Task to complete: Please reproduce the rows below, replacing every "computer-use agent" with "desktop automation agent" and changing nothing else.

Dataset excerpt

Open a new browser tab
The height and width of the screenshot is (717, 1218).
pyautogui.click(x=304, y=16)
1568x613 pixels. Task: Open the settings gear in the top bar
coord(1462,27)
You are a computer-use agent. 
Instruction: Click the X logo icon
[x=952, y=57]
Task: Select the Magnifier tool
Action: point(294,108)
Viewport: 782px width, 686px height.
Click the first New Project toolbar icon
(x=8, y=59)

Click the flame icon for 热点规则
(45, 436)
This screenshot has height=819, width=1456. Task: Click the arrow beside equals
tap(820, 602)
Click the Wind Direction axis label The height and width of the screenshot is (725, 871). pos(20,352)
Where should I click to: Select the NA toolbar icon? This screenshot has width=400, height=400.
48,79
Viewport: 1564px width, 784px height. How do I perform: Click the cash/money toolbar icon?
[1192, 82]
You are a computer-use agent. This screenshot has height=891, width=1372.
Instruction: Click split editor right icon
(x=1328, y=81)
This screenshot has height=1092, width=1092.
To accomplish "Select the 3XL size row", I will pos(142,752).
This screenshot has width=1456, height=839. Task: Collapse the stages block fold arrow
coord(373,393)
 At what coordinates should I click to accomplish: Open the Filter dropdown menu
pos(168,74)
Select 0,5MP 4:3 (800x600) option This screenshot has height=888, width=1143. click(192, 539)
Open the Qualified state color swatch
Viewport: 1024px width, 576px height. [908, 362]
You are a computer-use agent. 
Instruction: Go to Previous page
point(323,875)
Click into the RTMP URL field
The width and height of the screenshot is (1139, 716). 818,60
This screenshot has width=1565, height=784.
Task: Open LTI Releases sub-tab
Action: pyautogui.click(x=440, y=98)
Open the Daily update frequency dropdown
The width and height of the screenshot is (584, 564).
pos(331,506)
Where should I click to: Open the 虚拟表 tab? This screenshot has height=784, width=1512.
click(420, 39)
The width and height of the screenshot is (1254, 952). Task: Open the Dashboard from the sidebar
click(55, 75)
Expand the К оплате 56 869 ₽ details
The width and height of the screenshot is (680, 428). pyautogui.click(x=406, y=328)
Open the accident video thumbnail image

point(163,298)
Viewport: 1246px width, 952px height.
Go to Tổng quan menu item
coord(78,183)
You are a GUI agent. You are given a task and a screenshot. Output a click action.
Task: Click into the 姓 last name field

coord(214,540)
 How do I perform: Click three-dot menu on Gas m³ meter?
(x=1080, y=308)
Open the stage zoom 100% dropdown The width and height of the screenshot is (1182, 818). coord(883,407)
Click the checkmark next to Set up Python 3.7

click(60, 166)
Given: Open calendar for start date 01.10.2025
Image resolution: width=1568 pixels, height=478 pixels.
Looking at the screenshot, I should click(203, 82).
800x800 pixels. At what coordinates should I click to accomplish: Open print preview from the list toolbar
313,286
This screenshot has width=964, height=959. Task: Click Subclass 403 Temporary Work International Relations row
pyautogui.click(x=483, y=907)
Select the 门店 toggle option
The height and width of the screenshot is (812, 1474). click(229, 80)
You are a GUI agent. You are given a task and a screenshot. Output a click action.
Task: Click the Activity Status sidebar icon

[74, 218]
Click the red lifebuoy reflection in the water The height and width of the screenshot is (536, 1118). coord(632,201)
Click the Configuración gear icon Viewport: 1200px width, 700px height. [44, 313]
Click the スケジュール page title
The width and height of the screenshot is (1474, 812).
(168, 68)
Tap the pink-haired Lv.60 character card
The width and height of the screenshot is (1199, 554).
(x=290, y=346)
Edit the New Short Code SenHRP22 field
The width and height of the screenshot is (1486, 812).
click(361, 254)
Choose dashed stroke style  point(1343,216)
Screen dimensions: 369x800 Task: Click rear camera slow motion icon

Reply to the exercise:
Open a new browser tab
The height and width of the screenshot is (717, 1218).
pyautogui.click(x=304, y=16)
1568x613 pixels. Task: Open the settings gear in the top bar
coord(1462,27)
You are a desktop automation agent. 
Instruction: Click the X logo icon
[x=952, y=57]
Task: Select the Magnifier tool
Action: point(294,108)
Viewport: 782px width, 686px height.
Click the first New Project toolbar icon
(x=8, y=59)

Click the flame icon for 热点规则
(45, 436)
This screenshot has height=819, width=1456. Task: Click the arrow beside equals
tap(820, 602)
Click the Wind Direction axis label The height and width of the screenshot is (725, 871). pos(20,352)
Where should I click to: Select the NA toolbar icon? This screenshot has width=400, height=400.
48,79
Viewport: 1564px width, 784px height. How do I perform: Click the cash/money toolbar icon?
[1192, 82]
You are a desktop automation agent. This screenshot has height=891, width=1372.
Instruction: Click split editor right icon
(x=1328, y=81)
This screenshot has height=1092, width=1092.
To accomplish "Select the 3XL size row", I will pos(142,752).
This screenshot has width=1456, height=839. Task: Collapse the stages block fold arrow
coord(373,393)
 At what coordinates should I click to accomplish: Open the Filter dropdown menu
pos(168,74)
Select 0,5MP 4:3 (800x600) option This screenshot has height=888, width=1143. click(192, 539)
Open the Qualified state color swatch
Viewport: 1024px width, 576px height. [908, 362]
You are a desktop automation agent. 
Instruction: Go to Previous page
point(323,875)
Click into the RTMP URL field
The width and height of the screenshot is (1139, 716). 818,60
This screenshot has width=1565, height=784.
Task: Open LTI Releases sub-tab
Action: pyautogui.click(x=440, y=98)
Open the Daily update frequency dropdown
The width and height of the screenshot is (584, 564).
pos(331,506)
Where should I click to: Open the 虚拟表 tab? This screenshot has height=784, width=1512.
click(420, 39)
The width and height of the screenshot is (1254, 952). Task: Open the Dashboard from the sidebar
click(55, 75)
Expand the К оплате 56 869 ₽ details
The width and height of the screenshot is (680, 428). pyautogui.click(x=406, y=328)
Open the accident video thumbnail image

point(163,298)
Viewport: 1246px width, 952px height.
Go to Tổng quan menu item
coord(78,183)
You are a GUI agent. You are given a task and a screenshot. Output a click action.
Task: Click into the 姓 last name field

coord(214,540)
 How do I perform: Click three-dot menu on Gas m³ meter?
(x=1080, y=308)
Open the stage zoom 100% dropdown The width and height of the screenshot is (1182, 818). coord(883,407)
Click the checkmark next to Set up Python 3.7

click(60, 166)
Given: Open calendar for start date 01.10.2025
Image resolution: width=1568 pixels, height=478 pixels.
Looking at the screenshot, I should click(203, 82).
800x800 pixels. At what coordinates should I click to accomplish: Open print preview from the list toolbar
313,286
This screenshot has width=964, height=959. Task: Click Subclass 403 Temporary Work International Relations row
pyautogui.click(x=483, y=907)
Select the 门店 toggle option
The height and width of the screenshot is (812, 1474). click(229, 80)
You are a GUI agent. You are given a task and a screenshot. Output a click action.
Task: Click the Activity Status sidebar icon

[74, 218]
Click the red lifebuoy reflection in the water The height and width of the screenshot is (536, 1118). coord(632,201)
Click the Configuración gear icon Viewport: 1200px width, 700px height. [44, 313]
Click the スケジュール page title
The width and height of the screenshot is (1474, 812).
(168, 68)
Tap the pink-haired Lv.60 character card
The width and height of the screenshot is (1199, 554).
(x=290, y=346)
Edit the New Short Code SenHRP22 field
The width and height of the screenshot is (1486, 812).
click(361, 254)
Choose dashed stroke style  point(1343,216)
Screen dimensions: 369x800 Task: Click rear camera slow motion icon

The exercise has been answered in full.